Those were some of the choices that the San Diego Unified school board made on Tuesday night to patch together more than $48 million in budget cuts for next school year. But its work is far from done.

School board members still have to agree on roughly $10 million more in cuts to close the estimated gap. They plan to meet again on Saturday morning to figure out how to pare those remaining millions.

That means that while the school board has so far steered clear of deeper cuts to gifted and talented education, spared classes to help teens pass the high school exit exam and kept a program for pregnant and parenting teens intact, it could still end up slashing those programs to scrounge up more money. Ideas floated by individual school board members that got little traction, such as eliminating all the newly chosen area superintendents or canceling a recent batch of pay hikes for budget staffers, could still be revived.

Board members will have to agree to savings out of a shorter list of unpopular ideas that they have so far avoided, such as eliminating nursing assistants, reducing the ranks of vice principals or ending student programs in Old Town, Camp Palomar and Balboa Park. The choices are slimmer and uglier.

“There’s nothing on this list that any parent wants,” said school board member Katherine Nakamura.

The cuts the school board agreed to on Tuesday night include:

• Ending a program that supports beginning teachers to save more than $1.2 million.

• Cutting 5 percent of funding for magnet schools to save $300,000. Parents who pleaded to spare the funding said reducing it could force their schools to cut staff who run programs in French and Mandarin Chinese.

• Eliminating the adult education program to save nearly $1.9 million. Community colleges still offer adult education programs, but San Diego Unified would not have any program at all for at least a year.

• Getting rid of vacant positions to save more than $3.7 million.

The plan also hinges on a controversial move to pay for counselors and graduation coaches at poorer schools with roughly $12 million in federal funding for disadvantaged students, something critics argue is illegal. School district officials say outside groups and attorneys say the plan is permitted.

Board President Richard Barrera said they could lessen the remaining cuts if the school district nails down agreements with some more of its unions for furloughs and prods the state to change the way it is slashing some school funding. But the latter could be a long shot, and time is tight.

San Diego Unified now estimates that it faces a deficit of nearly $59 million after it already agreed to $50.5 million in cuts earlier this year. That deficit deepened after California imposed new cuts and its own earlier projections for funding fell short.

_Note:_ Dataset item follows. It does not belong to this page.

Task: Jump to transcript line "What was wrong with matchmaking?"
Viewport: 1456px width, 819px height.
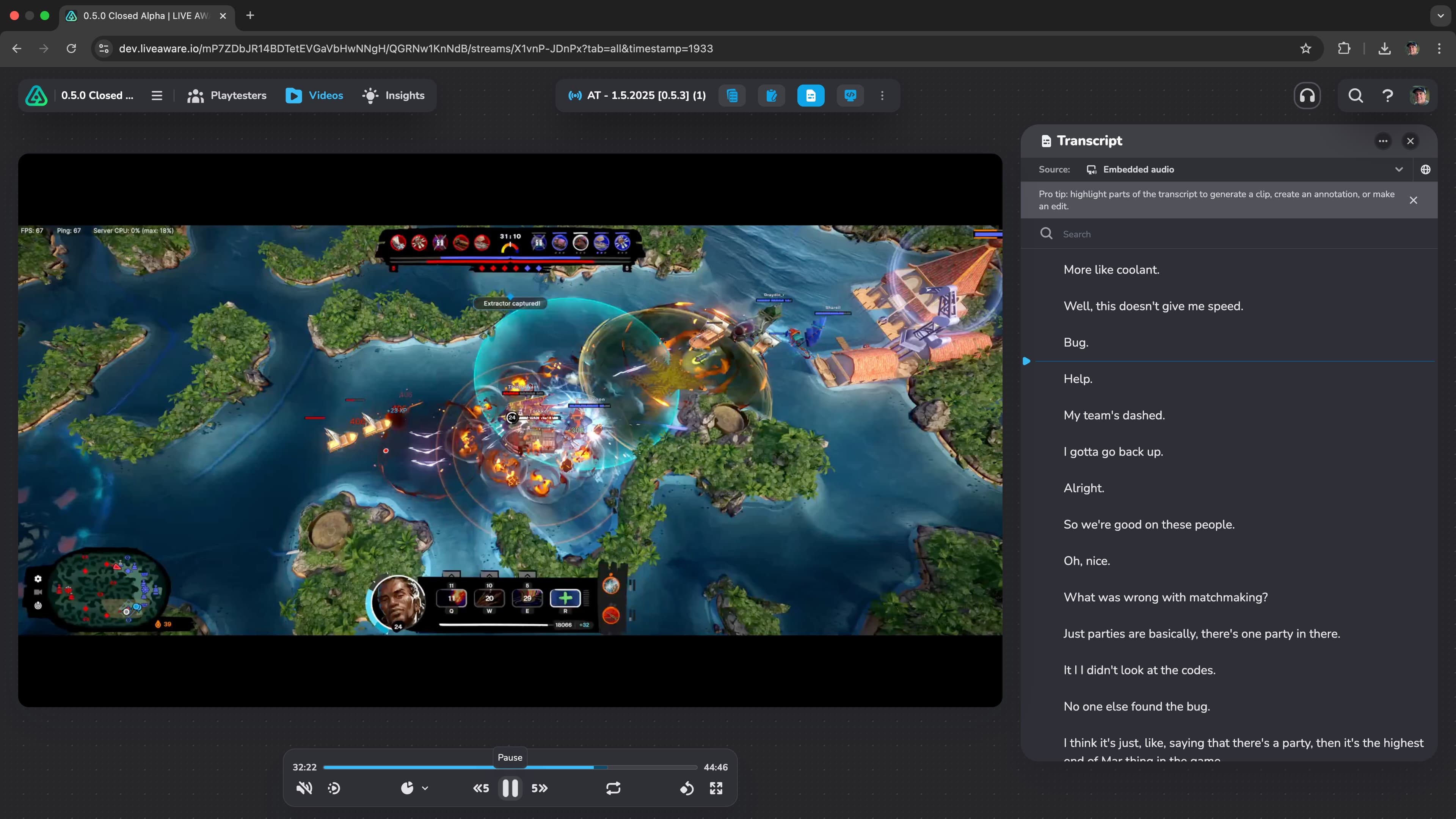Action: tap(1165, 598)
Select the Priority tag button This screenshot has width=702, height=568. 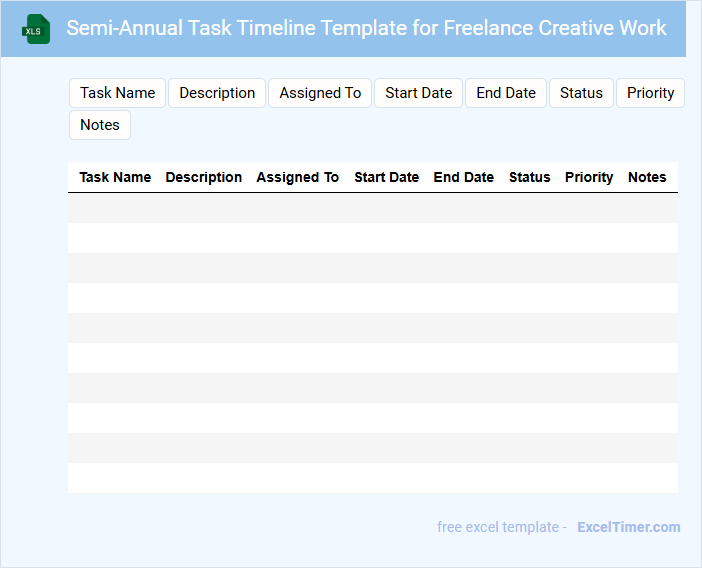[x=650, y=93]
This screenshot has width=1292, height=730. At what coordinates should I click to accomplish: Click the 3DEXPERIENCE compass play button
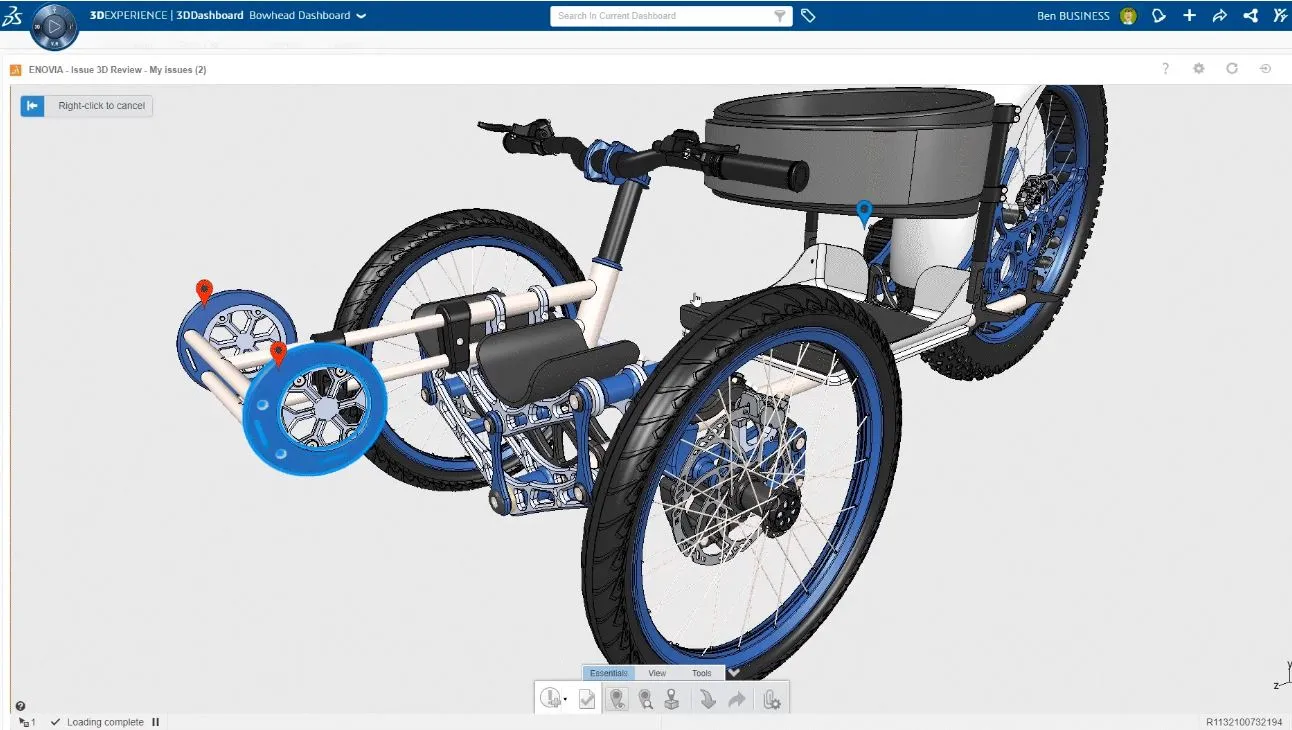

It must finish its budget by the end of the month.

The budget battles weren’t pretty: Some parents were angry with the school board for canceling teacher layoffs. Teachers and other employees have agreed to furloughs that will shorten the school year, but school board member John de Beck and other critics argued that the district should have slashed pay.

One mother compared the school district to a listing ship that had given life vests to employees, but not to children. “Make some space in your lifeboats,” said Tamara Hurley from Scripps Ranch. “Prove to me and the public that this district really does put the kids first.”

Board members said they were still reeling from cuts that have grown deeper over the past few weeks as California poses new cuts and budget staffers recalculate how much the schools have saved.

The choices before them may be ugly, trustee John Lee Evans said, but at least they’re getting to choose.